Woodland set its sights on a state championship in 2021, and the Hawks came two games shy of a perfect season when they suffered an upset loss to North Branford in the Class M semifinals. Luddy remembered how the team’s vibe changed from the 2021 preseason to the 2022 preseason.

“[Entering 2021], they were excited-ready,” Luddy said. “[This] year, they were angry-motivated — angry, we-need-to-get-this-done motivation.”

“I knew we had all the right pieces and talent to win the title,” Sosnovich said.

Three players on the 2015 Valley Fusion 10U softball team — from left, Samantha Sosnovich, Kylie Bulinski and Riley Kane — earned All-State honors in 2022. They posed with assistant coach Pete Calandro, who was an assistant coach on their 10U team, and head coach Loren Luddy. (Contributed photo)

The Hawks cruised to their second straight NVL title this spring, and after beating Wolcott in the Class M quarterfinals, Calandro did something he’d never done in his half-century coaching career.

“I told these kids the week before we won [the state championship] that we were going to win,” Calandro said. “I guaranteed it — I’d never done that in my career, and I’ve been coaching for 50 years. I was so confident with this group.

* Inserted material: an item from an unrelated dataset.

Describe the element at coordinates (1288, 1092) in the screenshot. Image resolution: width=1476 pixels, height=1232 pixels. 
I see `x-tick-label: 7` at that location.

They’d come so far and they were so good.”

He was right. On the same DeLuca Field at which Valley Fusion won its 10U national championship seven years prior, five of those girls led Woodland to its first softball state championship — and there was no coincidence in the relationship between those two titles.

“Playing with the core group over many years, we all became best friends,” Bulinski said. “We have spent so much time together, going from tournaments to tournaments, that we became very close. Those girls became my sisters. Being so close with them only helped us on the field because we knew what each other was doing. The team chemistry that we had built up over the years led us to win the NVL championship, the state championship and an undefeated season.”

This is one piece of a five-part series looking back at the Woodland softball team’s 2022 Class M state championship. Stories include the team members’ opinions on the squad’s legacy; the team’s connection to the 2015 Valley Fusion 10U national championship team; head coach Loren Luddy’s two-decade career at Woodland; the grandfather-granddaughter bond between assistant coach Pete Calandro and pitcher Riley Kane; and Kyle Brennan’s column on Kylie Bulinski establishing herself as the best female athlete in school history.